All of Moscow listened and sang the forbidden texts of the famous bard, who was officially considered only the author of plays and scripts. Vysotsky’s songs resemble a flu epidemic not only in the speed of spread, but also in the impossibility of avoiding this “disease” and not becoming infected with its sticky melodies and lyrics.

It cannot be considered that in the USSR Vladimir Semenovich “was not given fame” - he, like Shukshin, became a national hero, which does not happen so often with writers. Isn’t it his “specialness” that his gift combined different facets of an artist - singer, poet, actor - and that this fusion turned out to be unique, inimitable in its rare unity of an anecdotal or “fatal” plot.

Bibliography

V.S. Vysotsky in the context of Russian culture (collection of texts – compiled by L. Abramova and others). - M., 1990.
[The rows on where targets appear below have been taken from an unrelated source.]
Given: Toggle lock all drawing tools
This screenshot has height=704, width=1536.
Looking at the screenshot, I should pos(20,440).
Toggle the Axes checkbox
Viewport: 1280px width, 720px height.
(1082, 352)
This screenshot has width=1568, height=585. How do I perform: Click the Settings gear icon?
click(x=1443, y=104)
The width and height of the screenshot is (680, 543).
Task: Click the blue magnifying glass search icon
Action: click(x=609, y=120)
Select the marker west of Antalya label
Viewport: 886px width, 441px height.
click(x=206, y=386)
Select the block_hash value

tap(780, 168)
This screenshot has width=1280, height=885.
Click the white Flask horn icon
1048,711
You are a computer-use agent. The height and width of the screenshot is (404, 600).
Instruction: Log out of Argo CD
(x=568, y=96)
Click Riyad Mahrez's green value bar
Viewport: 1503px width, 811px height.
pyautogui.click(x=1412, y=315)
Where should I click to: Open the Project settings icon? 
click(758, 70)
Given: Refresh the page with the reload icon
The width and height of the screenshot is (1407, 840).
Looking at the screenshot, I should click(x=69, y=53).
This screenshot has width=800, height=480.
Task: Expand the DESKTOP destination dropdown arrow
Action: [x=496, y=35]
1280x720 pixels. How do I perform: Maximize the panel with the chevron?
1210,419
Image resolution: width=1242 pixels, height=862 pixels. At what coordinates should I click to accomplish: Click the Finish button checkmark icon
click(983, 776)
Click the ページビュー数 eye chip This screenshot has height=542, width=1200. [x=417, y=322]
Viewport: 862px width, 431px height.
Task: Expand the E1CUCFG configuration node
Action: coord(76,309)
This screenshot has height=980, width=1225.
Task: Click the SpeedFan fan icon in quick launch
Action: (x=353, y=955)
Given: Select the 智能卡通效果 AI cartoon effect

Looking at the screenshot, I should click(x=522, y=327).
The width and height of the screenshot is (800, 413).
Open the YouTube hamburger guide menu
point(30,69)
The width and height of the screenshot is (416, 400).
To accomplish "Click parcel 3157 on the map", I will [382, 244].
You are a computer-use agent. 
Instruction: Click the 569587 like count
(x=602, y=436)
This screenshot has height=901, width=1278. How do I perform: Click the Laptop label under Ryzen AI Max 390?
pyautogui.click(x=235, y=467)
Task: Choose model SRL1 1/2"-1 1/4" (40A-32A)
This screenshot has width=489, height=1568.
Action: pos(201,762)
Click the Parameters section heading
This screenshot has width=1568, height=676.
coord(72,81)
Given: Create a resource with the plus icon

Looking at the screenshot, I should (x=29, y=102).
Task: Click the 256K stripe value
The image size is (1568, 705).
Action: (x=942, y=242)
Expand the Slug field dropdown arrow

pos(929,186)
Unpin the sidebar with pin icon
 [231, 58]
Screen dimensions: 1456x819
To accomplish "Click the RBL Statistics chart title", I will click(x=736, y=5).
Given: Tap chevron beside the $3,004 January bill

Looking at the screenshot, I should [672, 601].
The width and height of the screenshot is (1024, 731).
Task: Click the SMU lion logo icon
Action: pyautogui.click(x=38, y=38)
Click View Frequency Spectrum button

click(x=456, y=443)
Vladimir Vysotsky Nerv Poems 6th edition. – M., 1998, p. 239, pp. 3-14.

Vladimir Vysotsky Selected. - Moscow, Soviet writer, 1988, pp. 509, pp. 481 – 502.

Kormilov S.I. Songs of Vladimir Vysotsky about war, friendship and love // ​​Russian speech. – 1983. -No. 3

Kokhanovsky I. Silver strings: About the song creativity of V. Vysotsky: Memoirs// Youth. – 1988. - No. 7.

Novikov V.I. Living Water: Notes on the language of V. Vysotsky’s poetry // Rus. Speech. – 1988. - No. 1.

We discuss the legacy of V. Vysotsky // Issue. Literary – 1987. -No. 4.